If this feels like a thing you could use then grab it here and put it in the scripts directory of your copy of Illustrator. Enjoy!

hacking the tool

Woo. I finally got around to hacking up some keyboard shortcuts to change stroke weights in Illustrator. It is a horrible mess involving having Quicksilver trigger an Applescript when I hit command-option-control-[/] but it works – I mash the modifiers and hit [, and the size of my stroke decreases by 25%; modifier-mash plus ] increases it by a third. Which is close enough to the inverse of the decreasing to make me happy.

For further ugly hackery, I have bound the touch strip on my tablet to trigger those keys when I’m in Illustrator.

At some point in the future I might want to prettify the stroke weights it ends up with – a weight of 1.0002 points is not pretty – but for now I’m just going to enjoy actually being able to control this at small values without typing a number into the stroke palette. Which is a thing I find myself doing a hell of a lot when using art brushes.

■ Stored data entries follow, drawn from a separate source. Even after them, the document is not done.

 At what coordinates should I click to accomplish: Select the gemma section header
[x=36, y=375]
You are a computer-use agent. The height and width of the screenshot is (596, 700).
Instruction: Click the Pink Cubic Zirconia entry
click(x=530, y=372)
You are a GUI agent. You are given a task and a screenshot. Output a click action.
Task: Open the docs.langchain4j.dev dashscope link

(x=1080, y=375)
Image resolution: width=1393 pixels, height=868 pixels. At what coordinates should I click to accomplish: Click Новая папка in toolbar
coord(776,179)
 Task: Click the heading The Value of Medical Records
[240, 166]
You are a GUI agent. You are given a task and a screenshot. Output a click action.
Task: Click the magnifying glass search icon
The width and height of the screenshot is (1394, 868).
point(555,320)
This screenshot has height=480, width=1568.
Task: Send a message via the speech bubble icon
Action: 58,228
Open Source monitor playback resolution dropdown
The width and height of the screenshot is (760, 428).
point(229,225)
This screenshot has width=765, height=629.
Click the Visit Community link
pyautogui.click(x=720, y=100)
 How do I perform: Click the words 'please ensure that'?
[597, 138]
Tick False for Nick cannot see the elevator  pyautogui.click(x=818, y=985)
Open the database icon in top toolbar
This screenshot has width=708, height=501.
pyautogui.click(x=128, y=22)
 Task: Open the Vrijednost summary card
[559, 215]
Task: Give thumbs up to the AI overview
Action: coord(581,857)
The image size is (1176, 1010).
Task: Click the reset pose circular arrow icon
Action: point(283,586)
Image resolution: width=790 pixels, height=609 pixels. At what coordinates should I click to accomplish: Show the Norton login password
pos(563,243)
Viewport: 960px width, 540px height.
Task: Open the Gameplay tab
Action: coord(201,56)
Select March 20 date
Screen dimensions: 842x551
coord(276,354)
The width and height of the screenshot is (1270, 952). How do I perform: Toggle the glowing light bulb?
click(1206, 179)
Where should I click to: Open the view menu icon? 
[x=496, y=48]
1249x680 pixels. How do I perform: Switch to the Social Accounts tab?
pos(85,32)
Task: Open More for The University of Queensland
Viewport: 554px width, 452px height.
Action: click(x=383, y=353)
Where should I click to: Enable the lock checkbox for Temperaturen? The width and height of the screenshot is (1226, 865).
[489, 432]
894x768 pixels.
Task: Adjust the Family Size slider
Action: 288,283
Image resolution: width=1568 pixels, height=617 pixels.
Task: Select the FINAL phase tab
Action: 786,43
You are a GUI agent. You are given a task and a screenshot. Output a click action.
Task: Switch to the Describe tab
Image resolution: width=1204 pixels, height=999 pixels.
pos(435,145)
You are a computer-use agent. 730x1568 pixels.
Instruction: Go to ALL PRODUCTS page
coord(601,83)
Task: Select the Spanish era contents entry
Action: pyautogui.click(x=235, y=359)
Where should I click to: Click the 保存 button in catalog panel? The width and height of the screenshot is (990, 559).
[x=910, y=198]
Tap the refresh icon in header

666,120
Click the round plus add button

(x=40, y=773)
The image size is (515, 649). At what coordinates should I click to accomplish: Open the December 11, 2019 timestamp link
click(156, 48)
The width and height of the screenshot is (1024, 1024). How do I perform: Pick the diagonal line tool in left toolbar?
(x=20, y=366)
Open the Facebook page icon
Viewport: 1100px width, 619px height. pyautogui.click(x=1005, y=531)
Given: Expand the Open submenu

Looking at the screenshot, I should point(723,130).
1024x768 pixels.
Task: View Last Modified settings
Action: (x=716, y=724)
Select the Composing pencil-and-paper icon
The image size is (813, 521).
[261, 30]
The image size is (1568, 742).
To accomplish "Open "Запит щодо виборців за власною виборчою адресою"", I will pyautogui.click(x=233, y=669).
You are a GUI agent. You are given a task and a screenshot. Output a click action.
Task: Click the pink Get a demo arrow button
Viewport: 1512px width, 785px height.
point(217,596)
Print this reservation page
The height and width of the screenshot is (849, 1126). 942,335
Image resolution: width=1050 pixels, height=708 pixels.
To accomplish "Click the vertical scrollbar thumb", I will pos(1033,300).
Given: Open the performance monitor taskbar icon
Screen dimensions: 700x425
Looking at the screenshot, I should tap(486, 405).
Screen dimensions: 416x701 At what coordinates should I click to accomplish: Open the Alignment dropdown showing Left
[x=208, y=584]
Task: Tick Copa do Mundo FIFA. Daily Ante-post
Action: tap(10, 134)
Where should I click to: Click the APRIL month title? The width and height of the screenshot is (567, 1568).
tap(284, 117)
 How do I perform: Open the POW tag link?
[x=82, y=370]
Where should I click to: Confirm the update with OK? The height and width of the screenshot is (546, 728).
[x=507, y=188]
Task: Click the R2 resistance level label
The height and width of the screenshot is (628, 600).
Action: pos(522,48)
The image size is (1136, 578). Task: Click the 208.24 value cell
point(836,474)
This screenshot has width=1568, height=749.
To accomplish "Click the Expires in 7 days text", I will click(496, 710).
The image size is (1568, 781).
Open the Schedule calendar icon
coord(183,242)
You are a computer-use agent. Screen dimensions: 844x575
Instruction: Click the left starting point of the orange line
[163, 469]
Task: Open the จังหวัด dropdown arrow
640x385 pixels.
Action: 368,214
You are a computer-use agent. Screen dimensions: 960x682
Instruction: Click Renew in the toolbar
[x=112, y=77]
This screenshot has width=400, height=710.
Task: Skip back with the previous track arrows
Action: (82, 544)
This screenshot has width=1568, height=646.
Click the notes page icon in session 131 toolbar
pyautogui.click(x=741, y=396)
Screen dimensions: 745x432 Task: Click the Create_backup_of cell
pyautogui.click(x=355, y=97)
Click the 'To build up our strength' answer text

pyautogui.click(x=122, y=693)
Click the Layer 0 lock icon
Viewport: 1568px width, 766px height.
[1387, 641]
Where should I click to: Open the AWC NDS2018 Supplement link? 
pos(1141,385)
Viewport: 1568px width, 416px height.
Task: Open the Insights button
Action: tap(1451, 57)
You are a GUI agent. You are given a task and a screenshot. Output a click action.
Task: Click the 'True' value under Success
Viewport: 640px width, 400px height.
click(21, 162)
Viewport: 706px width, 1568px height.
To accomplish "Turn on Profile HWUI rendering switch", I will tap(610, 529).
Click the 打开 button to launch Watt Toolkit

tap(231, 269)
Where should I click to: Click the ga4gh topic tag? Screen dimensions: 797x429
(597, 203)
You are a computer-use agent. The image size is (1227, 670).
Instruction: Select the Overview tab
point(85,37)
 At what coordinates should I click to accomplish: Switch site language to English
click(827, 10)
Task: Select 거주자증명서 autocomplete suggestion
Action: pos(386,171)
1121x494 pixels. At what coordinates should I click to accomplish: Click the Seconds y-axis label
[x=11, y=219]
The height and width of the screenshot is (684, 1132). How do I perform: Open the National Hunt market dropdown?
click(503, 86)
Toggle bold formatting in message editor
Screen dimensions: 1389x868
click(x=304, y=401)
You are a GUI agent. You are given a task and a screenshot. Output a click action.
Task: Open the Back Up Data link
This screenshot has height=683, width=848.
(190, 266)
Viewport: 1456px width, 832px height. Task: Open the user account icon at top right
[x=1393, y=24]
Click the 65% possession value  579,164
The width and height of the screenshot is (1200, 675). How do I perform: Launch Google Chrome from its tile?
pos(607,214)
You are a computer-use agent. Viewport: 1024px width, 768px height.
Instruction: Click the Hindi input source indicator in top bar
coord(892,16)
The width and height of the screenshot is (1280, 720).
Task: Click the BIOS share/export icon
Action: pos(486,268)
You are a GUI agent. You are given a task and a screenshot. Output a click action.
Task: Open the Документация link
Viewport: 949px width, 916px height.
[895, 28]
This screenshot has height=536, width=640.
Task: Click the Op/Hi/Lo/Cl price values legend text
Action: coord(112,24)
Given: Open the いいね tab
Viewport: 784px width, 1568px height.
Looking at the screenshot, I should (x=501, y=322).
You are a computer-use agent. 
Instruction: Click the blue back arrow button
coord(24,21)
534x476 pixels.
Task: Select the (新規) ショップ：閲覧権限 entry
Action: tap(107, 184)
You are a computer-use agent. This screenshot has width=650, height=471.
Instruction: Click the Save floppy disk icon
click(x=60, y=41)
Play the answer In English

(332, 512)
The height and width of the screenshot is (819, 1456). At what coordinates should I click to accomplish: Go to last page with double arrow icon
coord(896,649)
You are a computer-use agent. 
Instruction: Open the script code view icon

Anyway, if you want ’em, download them here and have fun: Illustrator stroke width scripts

Illustrator script: Blend color swatches.

My first love in digital art was Deluxe Paint, way back in the late 80s and early 90s. The way it exposed the Amiga’s color model really shaped a lot of the way I still work; being able to tweak a “global” color swatch in Illustrator and have everything I drew in that swatch immediately change, the same way tweaking a palette register in DPaint worked, was the deciding factor in me choosing Illustrator over Painter or Photoshop when I switched to a Mac.

Lately I’ve been experimenting with returning to these roots in the way I manage my colors. A common workflow in DPaint was to pick a couple of colors at widely-spread points on the palette, then make DPaint fill in all the intervening palette registers with a smooth gradient between them. I’ve been simulating this workflow by making a couple of global swatches, then drawing a couple of boxes, using Illustrator’s blend tool to generate a series of shapes that have a color gradient, and eyedroppering all of those colors into the palette, then setting them to global swatches. But obviously that is a lot more steps than “select two colors, hit a button”. So I spent an hour and a half doing some scripting…

As the video notes, it only works on global CMYK swatches. If you work in RGB or spot swatches, you’ll have to tweak this some.

Download Blend Swatches.jsx and stick it in the presets/your_language/scripts directory, then invoke it with file->scripts, and enjoy. (You’ll have to quit and relaunch AI if it’s running before the script shows up in that menu.)